Your instructions. With the pictures left out, return exactly the lines from the one containing "Image resolution: width=852" through the end of the listing below.

------------------------------------

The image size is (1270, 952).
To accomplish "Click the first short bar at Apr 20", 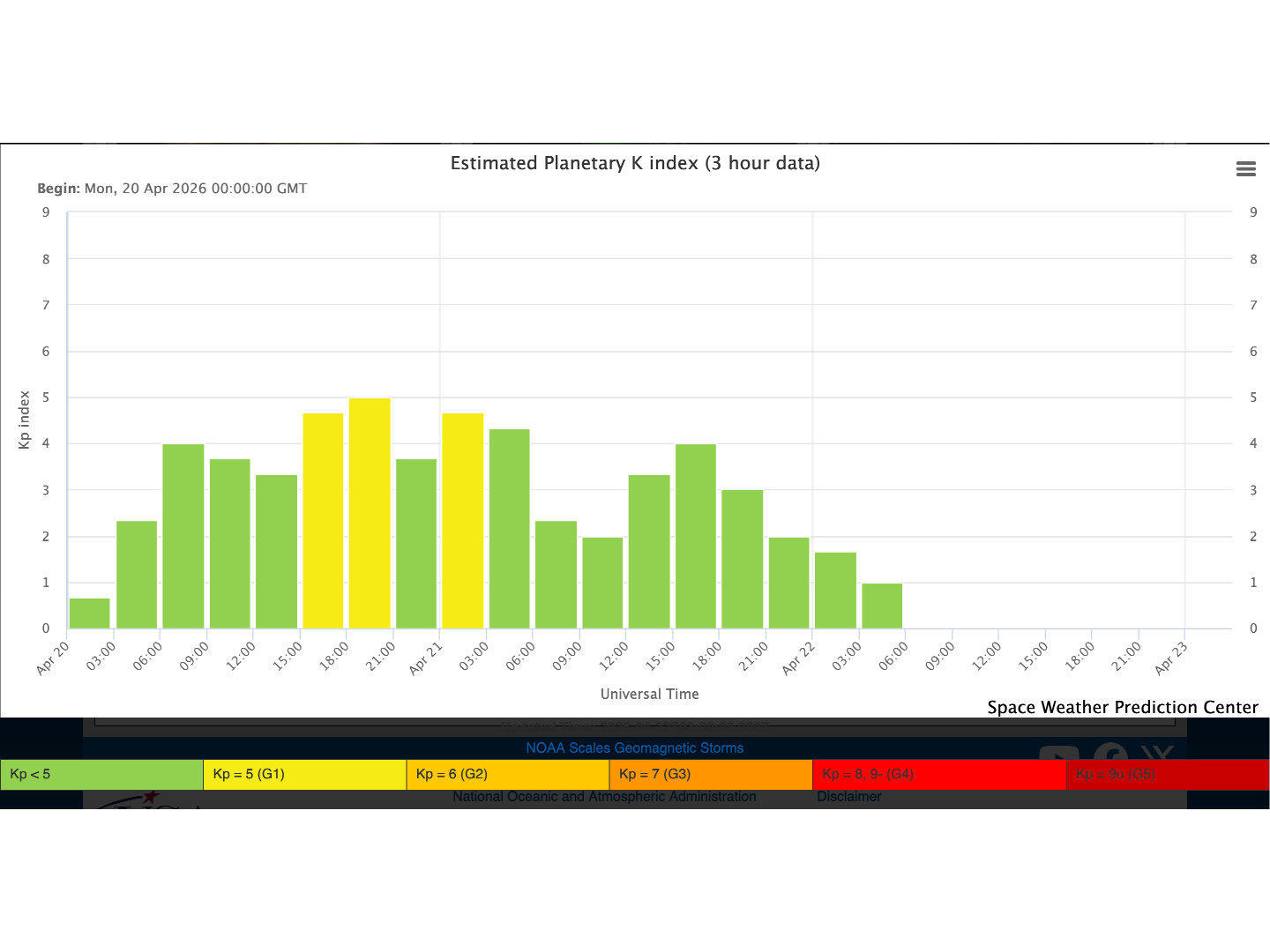I will [x=89, y=614].
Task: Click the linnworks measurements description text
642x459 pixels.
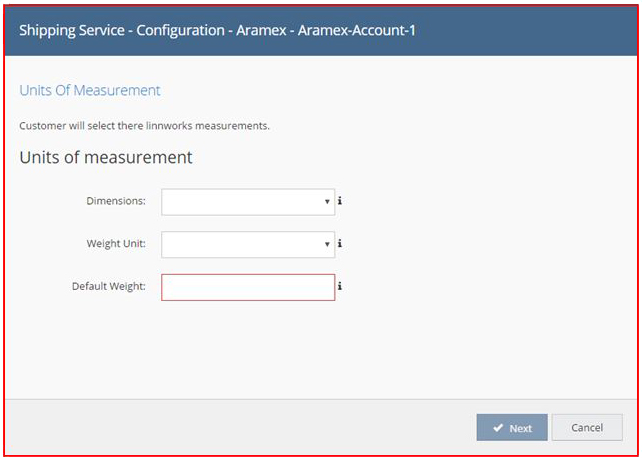Action: [x=144, y=126]
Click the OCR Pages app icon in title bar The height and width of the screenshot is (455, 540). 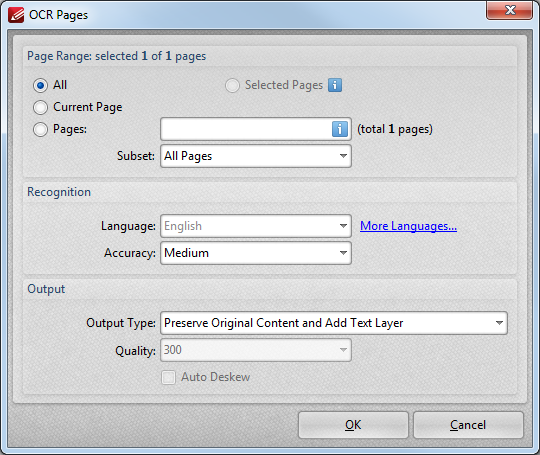16,15
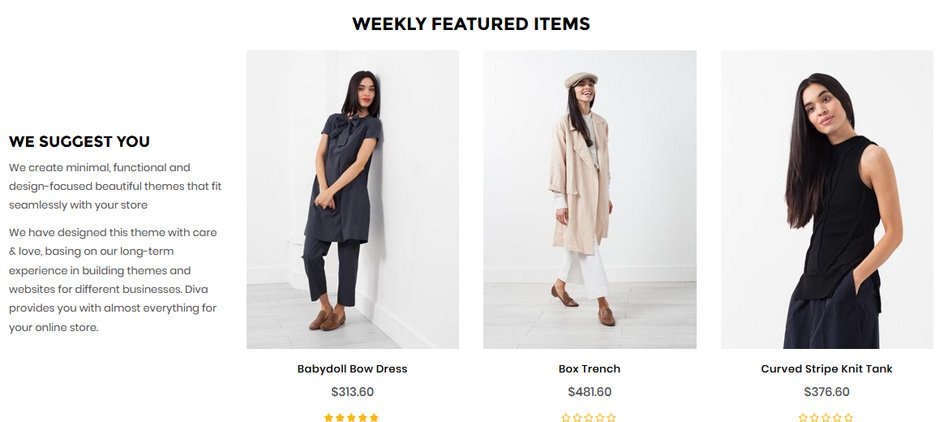The width and height of the screenshot is (944, 422).
Task: Rate Box Trench with the first star
Action: [566, 417]
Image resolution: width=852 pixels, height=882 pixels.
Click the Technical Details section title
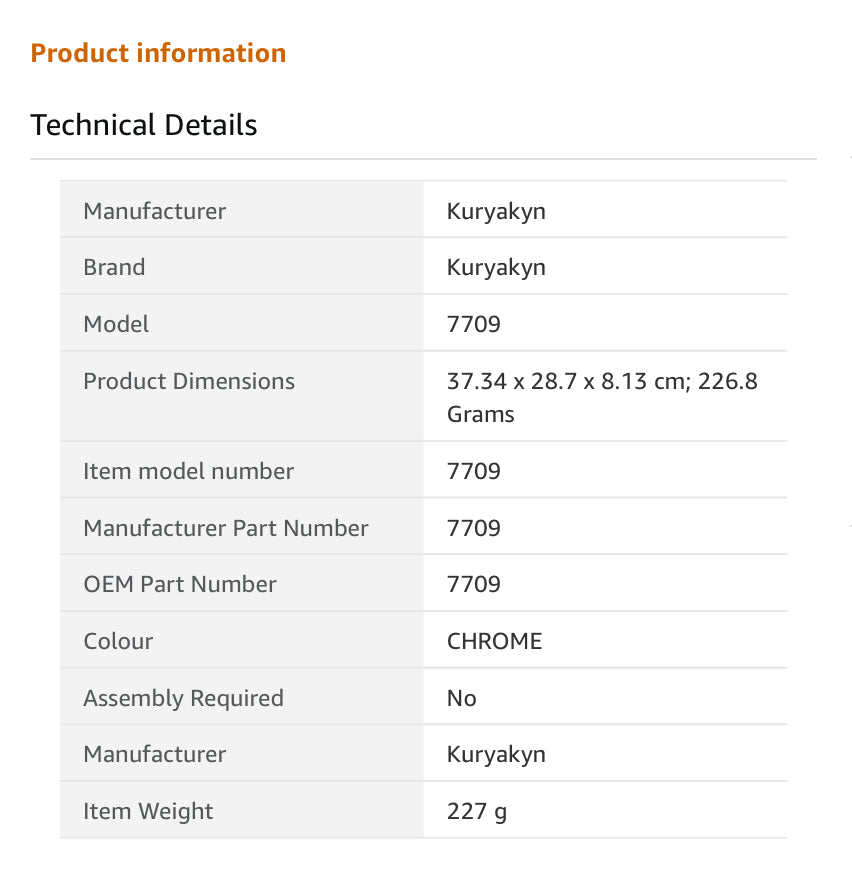(x=144, y=125)
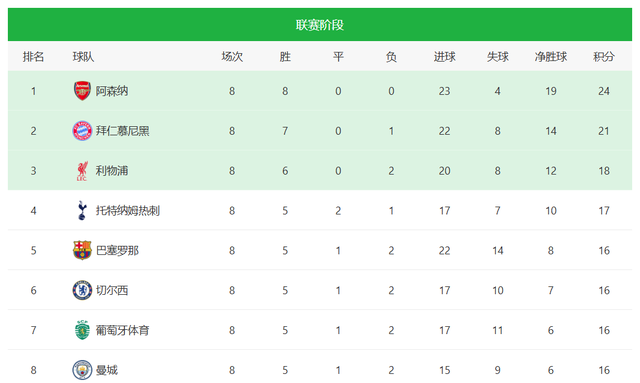Click the Bayern Munich club logo

click(x=82, y=131)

------------------------------------

Expected answer.
Image resolution: width=852 pixels, height=882 pixels.
Click the Technical Details section title
(x=144, y=125)
Click the Bayern Munich club logo

click(x=82, y=131)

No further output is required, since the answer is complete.